I used to chuckle at my wife's back yard sale activities until a couple of things happened that caused me to view things differently.

We originally got into the back yard sale/flea market thing as a natural outgrowth of our interest in antique advertising and country store items. As time went on, we ( mostly her) got better at it and then she became an expert. My interest did not continue at the same level as hers and I guess you could say that I'm a poor loser. I don't have the patience she does and I don't enjoy haggling. She absolutely enjoys haggling and she has some natural talent in this regard.

Several years ago when we used to attend the larger antique advertising shows on the east coast, she played a trick on me that I won't soon forget. She told me early in the game to never buy anything without asking the seller if they would take less. I was browsing through the vendor booths when she came up to me with an old tobacco tin container. "Ask them if they will take less", she said and handed the container to me. Without looking at the price tag, I went up to the owner of the booth and did as I was told. The look on the boothkeeper's face immediately told me something was wrong. Finally, he said, "Sir, it's a little hard to reduce the price when the item is "free." I then looked at the sticker on the container for the first time and sure enough, it said the price was "free." I quickly looked around for my wife since I had a few choice words I wanted to say to her, but she had anticipated my reaction and was walking very briskly away from the booth with a mischievous smile on her face. Talking about a "set up."

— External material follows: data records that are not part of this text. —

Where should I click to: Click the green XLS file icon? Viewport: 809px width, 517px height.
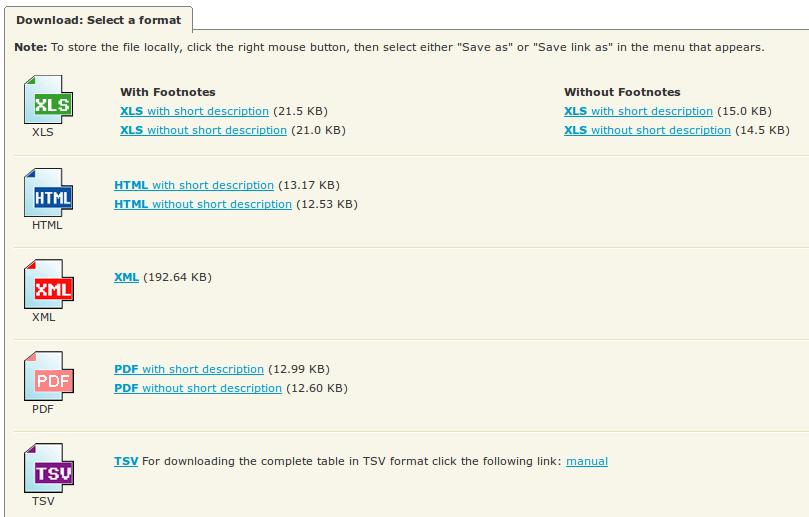pos(48,100)
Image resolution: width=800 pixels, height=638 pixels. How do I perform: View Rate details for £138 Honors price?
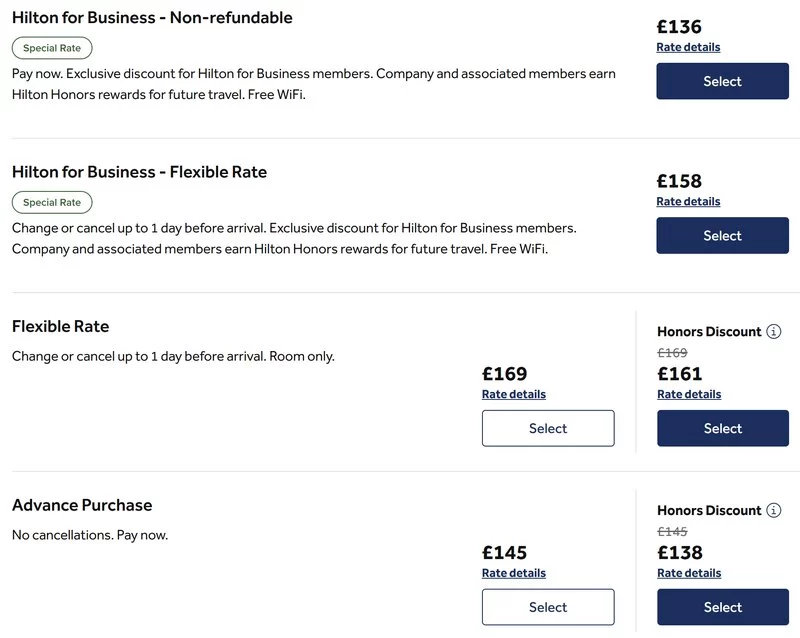point(689,573)
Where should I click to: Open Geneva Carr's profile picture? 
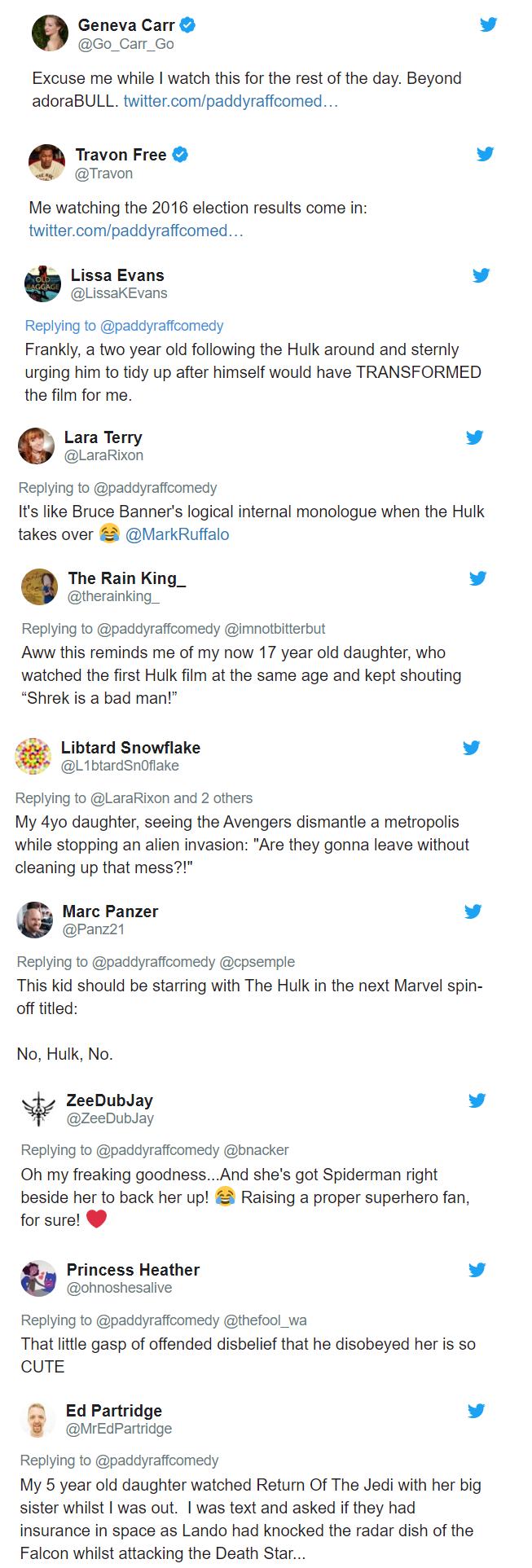tap(50, 33)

Which brings me to her latest find. The photograph at the end of this article of a lapel pin was found by her recently at a back yard sale in Richmond. We know very little about the pin other than, as you can see, it has the word "Carolina" down the middle of the shield which could be either North Carolina or South Carolina and the numbers "26" on the end of a small gold chain which would lead one to believe that it dates to that year. The only other possibility we can think of is a number the wearer might have had as a member of an athletic team.

Recently, when members of the UNC Development Office were in Richmond and I mentioned this to Susan Carpenter, she offered to assist me in researching it. Being located in Chapel Hill gives her access to some "old timers" who might be able to provide clues as to the pin's identity. Through the magic of the internet, she and Marie Nesnow, an intern in the Dev. Office, now have a photograph of the pin to use in this endeavor. I will keep you posted of developments.

How much did the pin cost? My wife doesn't even remember but knowing her, I'm sure didn't pay more than a dollar and we are reasonably sure it is made of gold. On second thought, there is no telling what she would have been wiling to pay for it since she knows how much I like this sort of thing. That's what makes back yard saleing so exciting. She knows how to do it and I don't. My shins still bear the marks from her kicks as I have tried to pay the seller a "fair price." She says she can do better without me along because I always show emotion when I really like an item. She says the price immediately goes up when I do that. That's why I usually find other things to do on Saturdays while she is making her yard sale rounds. Ole Leroy and I anxiously await her return each week to see what treasures she has rescued from someone's junk pile.